*Actions to take:*
1. In the commentary below on Lim and Trillanes:
(a) Which mutiny did Trillanes lead?
(b) What is an act to overthrow an illegitimate government called?
(c) What Latin phrase names the necessary precondition for making things better?
2. Copy out, character for character, the lines of the listing below between the lines holding "What do you see at coordinates (1576, 881)" and "date is located at coordinates (1701, 833).", inclusive.

── Selection

I’ve said it before: When—or if—a new president emerges, only Antonio Trillanes will need to be pardoned, Lim won’t. Trillanes led his mutiny, the Oakwood one, when GMA was still a legitimate president, made so by a fiat of Juan de la Cruz etched in tablet at Edsa. Lim led his withdrawal of support from and mutiny against GMA when GMA was no longer president, when she was so only by a nod of Virgilio Garcillano to her request of “winning by one million votes,” etched in their respective accents. An act to overthrow a legitimate government is called a coup. An act to overthrow an illegitimate one is called justice.

All that will become patent when GMA is haled to court once she steps out of Malacañang. Which brings us to the core of why GMA fears Lim.

Because Lim is the only non-presidential candidate who has made the very presidential pronouncement that once voted into power, he will exert himself to see that justice is done. Specifically to see that GMA is brought to court to answer for her sins. “This government must be made accountable for the transgressions it committed against the people.”

That is the heart of the matter. None of the promises of the candidates, presidential or not, senatorial or not, nuisance or not, to make this country better means anything without this. This is the sine qua non, the underlying premise, the necessary precondition for doing anything to make things better.

────
── Input for this task

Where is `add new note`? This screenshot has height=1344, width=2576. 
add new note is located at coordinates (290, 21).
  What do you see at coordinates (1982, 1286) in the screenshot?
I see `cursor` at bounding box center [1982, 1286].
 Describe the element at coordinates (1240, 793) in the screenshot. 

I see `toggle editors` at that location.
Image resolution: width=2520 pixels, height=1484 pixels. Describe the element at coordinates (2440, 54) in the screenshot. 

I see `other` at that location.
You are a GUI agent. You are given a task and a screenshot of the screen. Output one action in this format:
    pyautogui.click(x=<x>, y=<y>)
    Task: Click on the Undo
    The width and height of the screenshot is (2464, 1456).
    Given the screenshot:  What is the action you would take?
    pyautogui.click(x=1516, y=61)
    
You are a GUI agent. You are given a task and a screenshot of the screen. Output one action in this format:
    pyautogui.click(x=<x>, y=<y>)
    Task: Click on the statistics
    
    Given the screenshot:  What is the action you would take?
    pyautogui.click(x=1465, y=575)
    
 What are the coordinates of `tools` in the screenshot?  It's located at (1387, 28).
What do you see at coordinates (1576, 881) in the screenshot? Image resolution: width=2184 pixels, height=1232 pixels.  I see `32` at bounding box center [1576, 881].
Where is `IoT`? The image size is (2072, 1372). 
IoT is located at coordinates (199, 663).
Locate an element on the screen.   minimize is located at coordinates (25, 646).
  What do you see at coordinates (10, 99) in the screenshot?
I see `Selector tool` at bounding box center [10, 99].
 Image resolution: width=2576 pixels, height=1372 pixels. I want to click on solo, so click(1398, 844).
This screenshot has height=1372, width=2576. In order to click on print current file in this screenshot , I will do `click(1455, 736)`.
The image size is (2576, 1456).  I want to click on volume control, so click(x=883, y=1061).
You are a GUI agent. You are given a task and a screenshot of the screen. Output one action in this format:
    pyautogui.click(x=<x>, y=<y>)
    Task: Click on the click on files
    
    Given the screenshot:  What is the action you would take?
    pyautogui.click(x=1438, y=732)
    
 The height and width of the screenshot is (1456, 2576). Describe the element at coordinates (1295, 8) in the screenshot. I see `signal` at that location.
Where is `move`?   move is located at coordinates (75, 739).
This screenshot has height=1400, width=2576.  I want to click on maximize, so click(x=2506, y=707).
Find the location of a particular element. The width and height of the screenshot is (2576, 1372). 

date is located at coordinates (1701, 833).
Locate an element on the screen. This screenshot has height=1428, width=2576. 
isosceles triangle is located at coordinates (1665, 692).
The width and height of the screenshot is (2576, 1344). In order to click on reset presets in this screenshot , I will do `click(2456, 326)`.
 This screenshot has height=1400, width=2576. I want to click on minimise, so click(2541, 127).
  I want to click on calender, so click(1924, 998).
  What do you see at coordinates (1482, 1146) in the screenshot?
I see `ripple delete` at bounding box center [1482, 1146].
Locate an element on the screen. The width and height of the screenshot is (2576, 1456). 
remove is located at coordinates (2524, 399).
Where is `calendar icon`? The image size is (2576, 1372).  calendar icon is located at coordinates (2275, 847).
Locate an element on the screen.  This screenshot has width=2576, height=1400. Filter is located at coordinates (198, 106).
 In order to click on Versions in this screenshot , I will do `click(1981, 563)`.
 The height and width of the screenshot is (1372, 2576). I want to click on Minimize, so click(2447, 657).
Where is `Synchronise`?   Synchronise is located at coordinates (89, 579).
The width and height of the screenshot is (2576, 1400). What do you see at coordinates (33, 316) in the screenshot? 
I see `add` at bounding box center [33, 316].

────

*Written responses:*
1.
(a) The Oakwood one.
(b) Justice.
(c) Sine qua non.

2.
What do you see at coordinates (1576, 881) in the screenshot? Image resolution: width=2184 pixels, height=1232 pixels.  I see `32` at bounding box center [1576, 881].
Where is `IoT`? The image size is (2072, 1372). 
IoT is located at coordinates (199, 663).
Locate an element on the screen.   minimize is located at coordinates (25, 646).
  What do you see at coordinates (10, 99) in the screenshot?
I see `Selector tool` at bounding box center [10, 99].
 Image resolution: width=2576 pixels, height=1372 pixels. I want to click on solo, so click(1398, 844).
This screenshot has height=1372, width=2576. In order to click on print current file in this screenshot , I will do `click(1455, 736)`.
The image size is (2576, 1456).  I want to click on volume control, so click(x=883, y=1061).
You are a GUI agent. You are given a task and a screenshot of the screen. Output one action in this format:
    pyautogui.click(x=<x>, y=<y>)
    Task: Click on the click on files
    
    Given the screenshot:  What is the action you would take?
    pyautogui.click(x=1438, y=732)
    
 The height and width of the screenshot is (1456, 2576). Describe the element at coordinates (1295, 8) in the screenshot. I see `signal` at that location.
Where is `move`?   move is located at coordinates (75, 739).
This screenshot has height=1400, width=2576.  I want to click on maximize, so click(x=2506, y=707).
Find the location of a particular element. The width and height of the screenshot is (2576, 1372). 

date is located at coordinates (1701, 833).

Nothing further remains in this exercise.